ImageGem: In-the-wild Generative Image Interaction Dataset for Generative Model Personalization
This addresses the problem of personalizing generative models for users by providing a large-scale dataset, though it is incremental as it builds on existing methods like LoRAs and diffusion models.
The paper tackles the lack of in-the-wild and fine-grained user preference data for generative model personalization by introducing ImageGem, a dataset with 57K users, 242K customized LoRAs, 3M text prompts, and 5M generated images, which enabled training better preference alignment models and demonstrated a new paradigm for personalization.

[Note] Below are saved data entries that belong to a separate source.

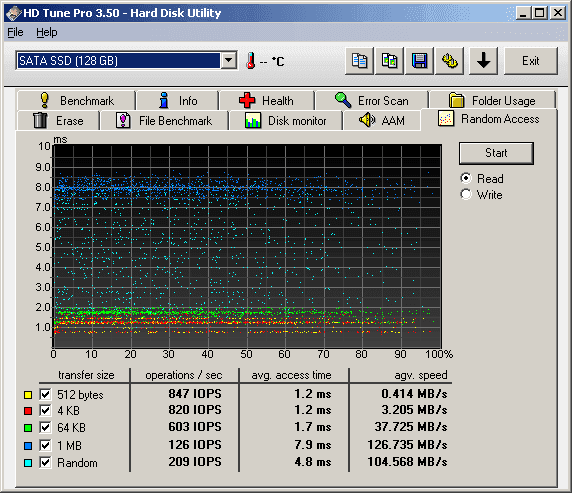
Task: Disable the Random transfer size checkbox
Action: point(45,463)
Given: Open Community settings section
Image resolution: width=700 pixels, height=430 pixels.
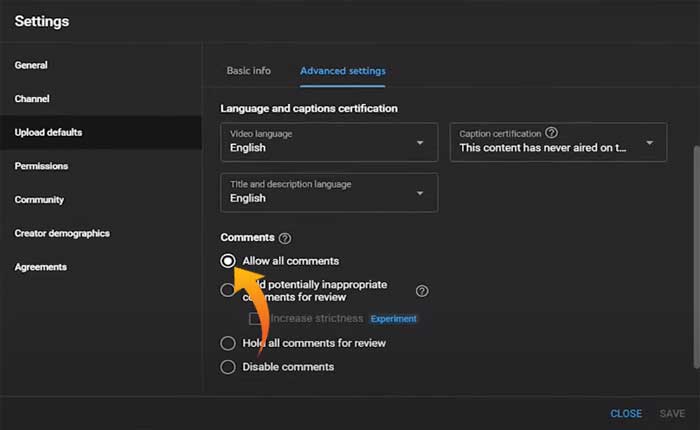Looking at the screenshot, I should click(39, 200).
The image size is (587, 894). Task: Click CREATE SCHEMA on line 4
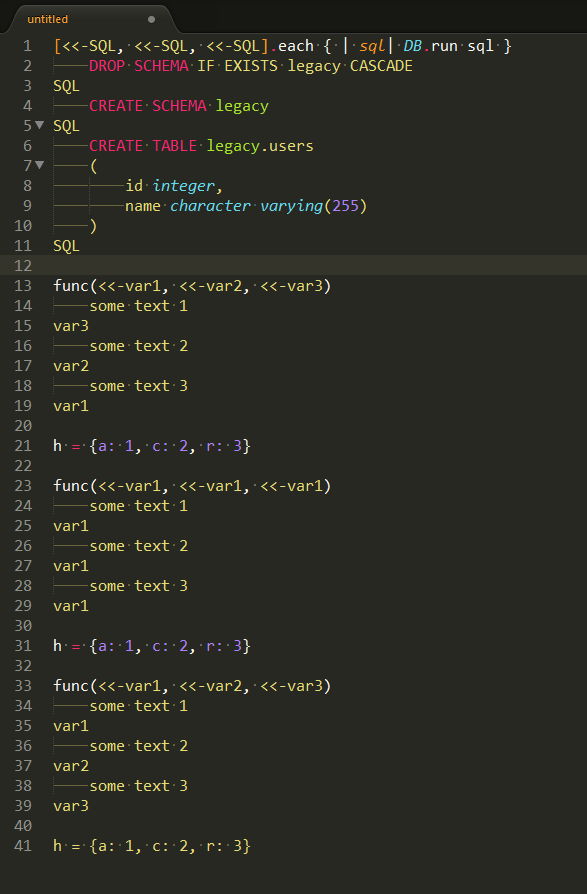click(148, 106)
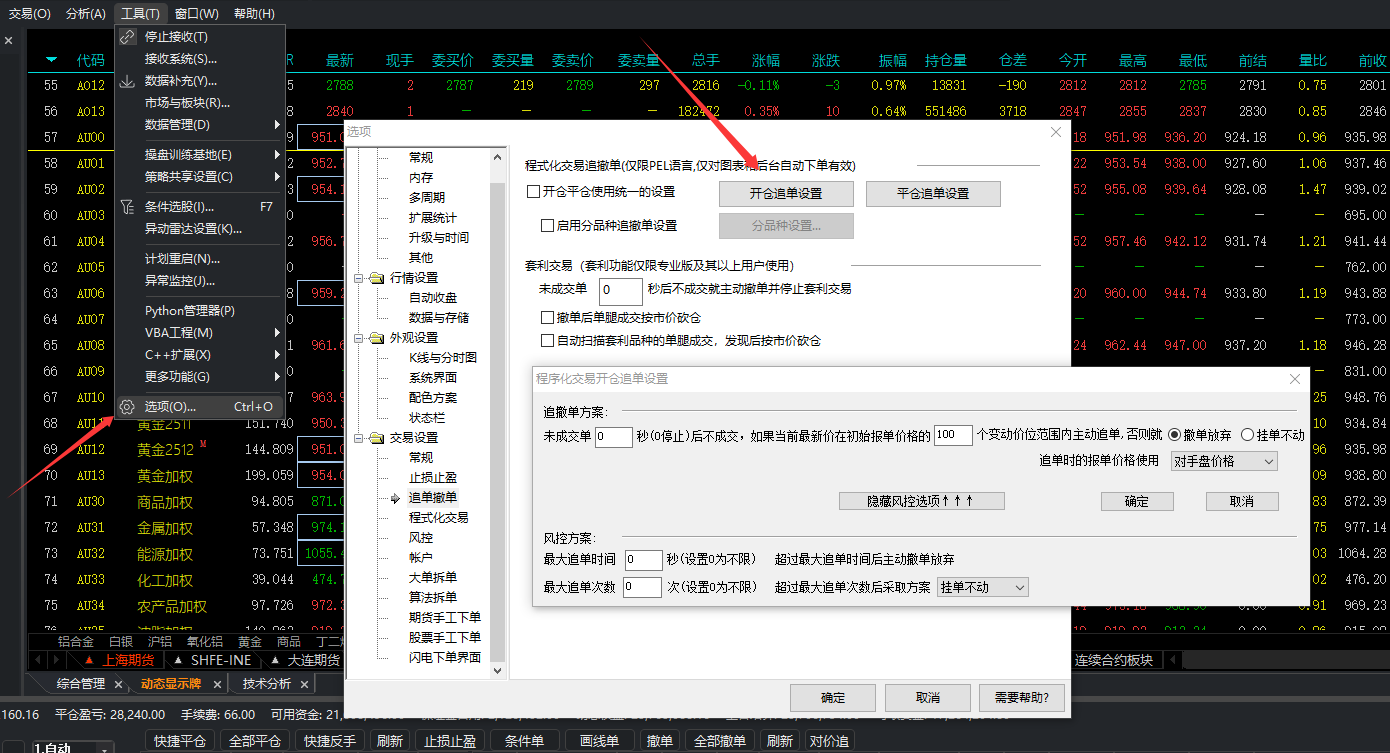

We introduce ImageGem, a dataset for studying generative models that understand fine-grained individual preferences. We posit that a key challenge hindering the development of such a generative model is the lack of in-the-wild and fine-grained user preference annotations. Our dataset features real-world interaction data from 57K users, who collectively have built 242K customized LoRAs, written 3M text prompts, and created 5M generated images. With user preference annotations from our dataset, we were able to train better preference alignment models. In addition, leveraging individual user preference, we investigated the performance of retrieval models and a vision-language model on personalized image retrieval and generative model recommendation. Finally, we propose an end-to-end framework for editing customized diffusion models in a latent weight space to align with individual user preferences. Our results demonstrate that the ImageGem dataset enables, for the first time, a new paradigm for generative model personalization.